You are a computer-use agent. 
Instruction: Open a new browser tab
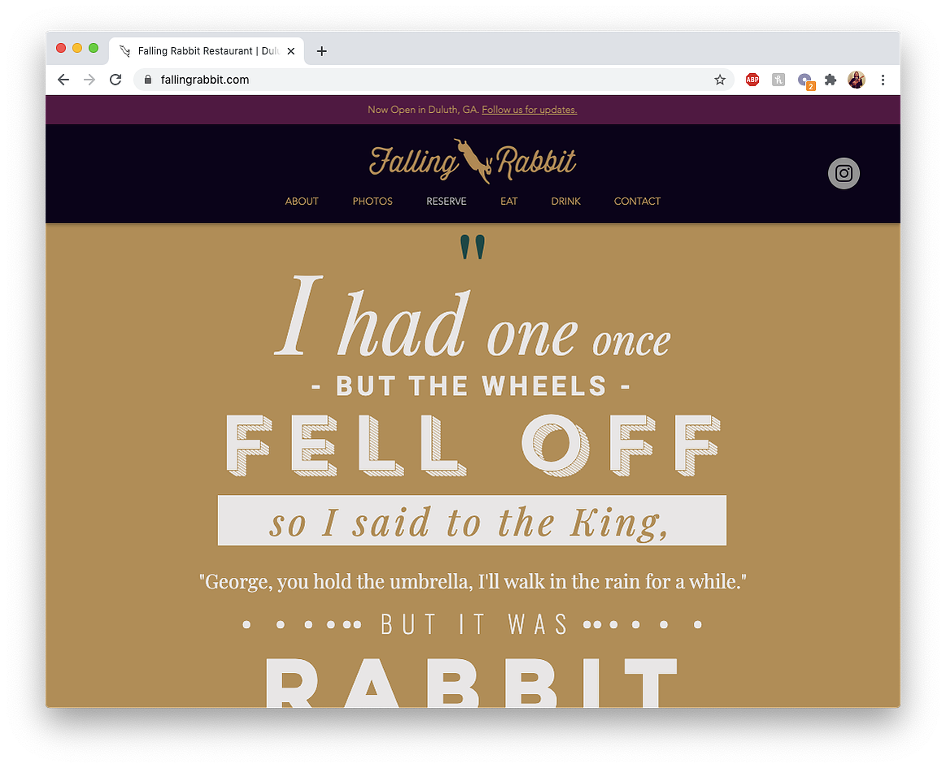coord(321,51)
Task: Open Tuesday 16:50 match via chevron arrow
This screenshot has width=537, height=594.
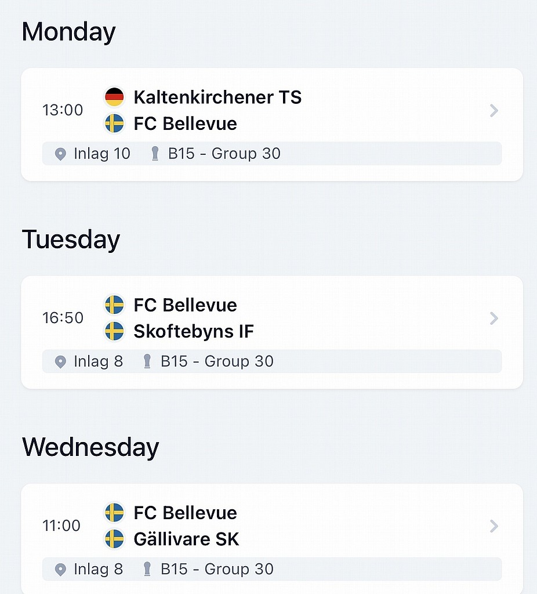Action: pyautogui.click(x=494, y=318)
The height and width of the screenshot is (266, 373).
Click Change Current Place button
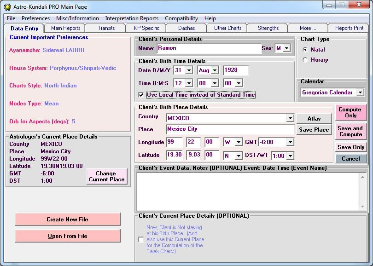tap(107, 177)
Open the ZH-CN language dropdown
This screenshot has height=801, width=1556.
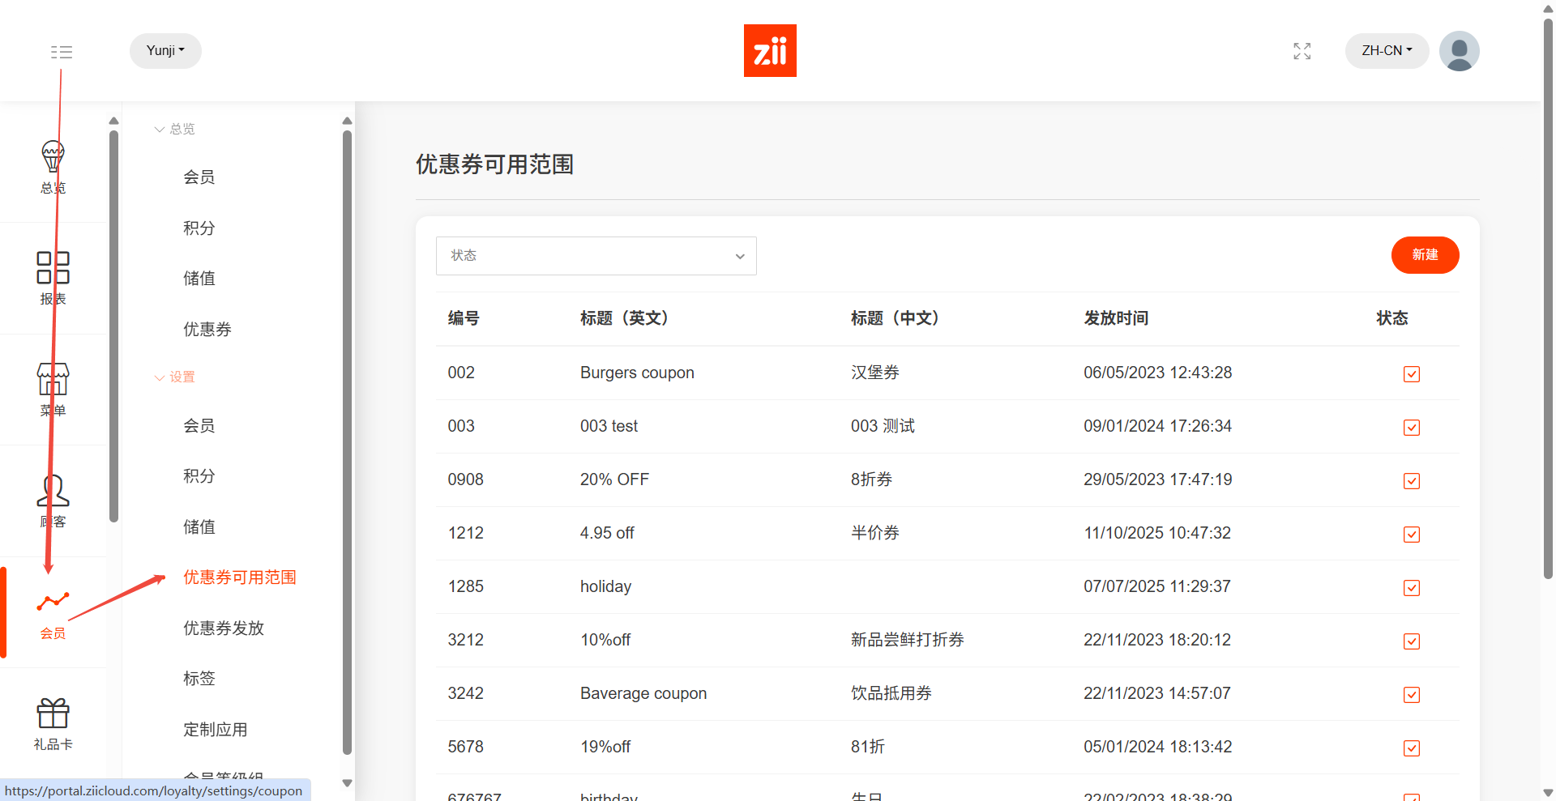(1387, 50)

#####

EXERCISE GOAL
Pictures stay out of the copy. Reproduce exactly the lines from the one containing "Instruction: Open a new browser tab" through the last line of the records above, both included.

SOLUTION TO THE PROBLEM
Instruction: Open a new browser tab
coord(321,51)
Task: Open Tuesday 16:50 match via chevron arrow
This screenshot has width=537, height=594.
Action: pyautogui.click(x=494, y=318)
The height and width of the screenshot is (266, 373).
Click Change Current Place button
tap(107, 177)
Open the ZH-CN language dropdown
This screenshot has height=801, width=1556.
(1387, 50)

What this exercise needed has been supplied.